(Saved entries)
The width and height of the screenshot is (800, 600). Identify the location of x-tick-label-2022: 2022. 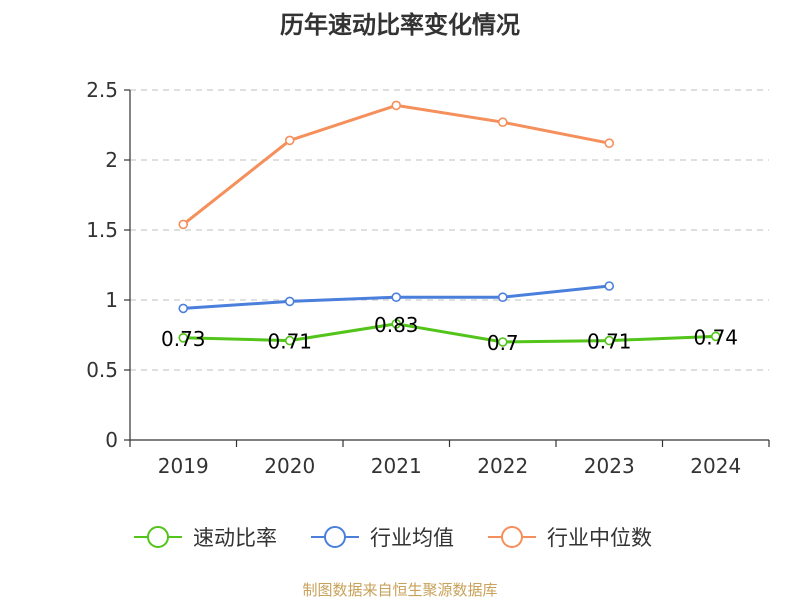
(502, 466).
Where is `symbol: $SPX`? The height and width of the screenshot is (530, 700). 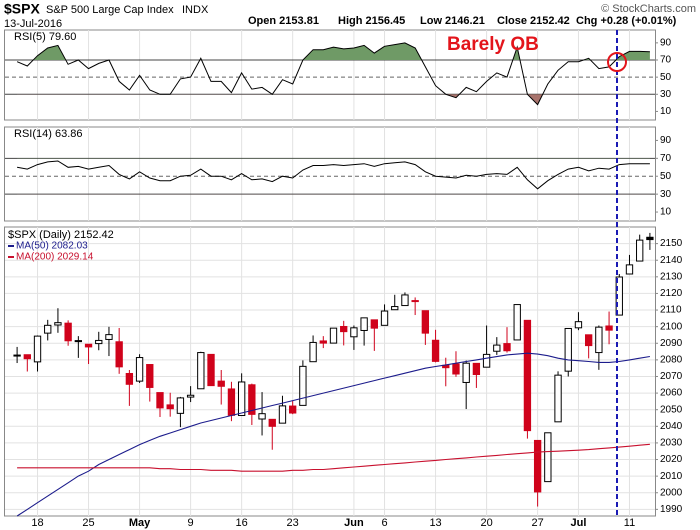
symbol: $SPX is located at coordinates (22, 9).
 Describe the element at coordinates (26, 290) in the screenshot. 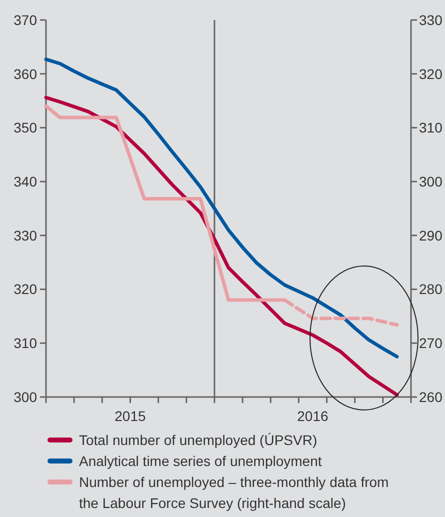

I see `y-tick-label: 320` at that location.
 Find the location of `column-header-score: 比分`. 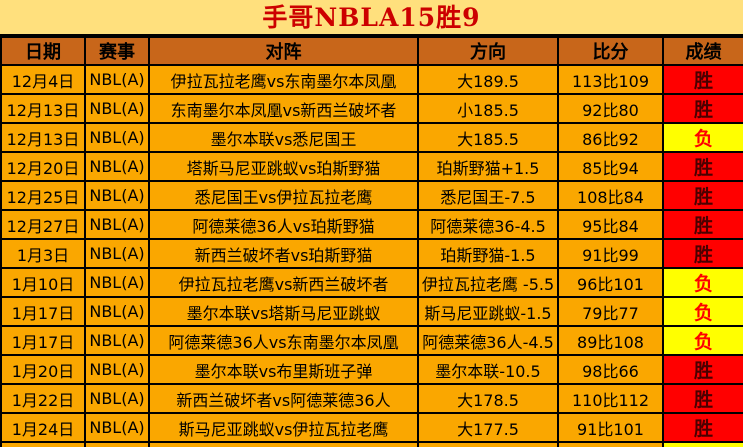

column-header-score: 比分 is located at coordinates (610, 51).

▸ Your task: Please recast these records as a Markdown table with the columns Row and Line, giving each non-blank line its own numbered row. Leave out the pictures.

▸ Result:
| Row | Line |
|---|---|
| 1 | The width and height of the screenshot is (800, 600). Identify the location of x-tick-label-2022: 2022.  |
| 2 | (502, 466). |
| 3 | Where is `symbol: $SPX`? The height and width of the screenshot is (530, 700).  |
| 4 | symbol: $SPX is located at coordinates (22, 9). |
| 5 |  Describe the element at coordinates (26, 290) in the screenshot.  |
| 6 | I see `y-tick-label: 320` at that location. |
| 7 |  Find the location of `column-header-score: 比分`.  |
| 8 | column-header-score: 比分 is located at coordinates (610, 51). |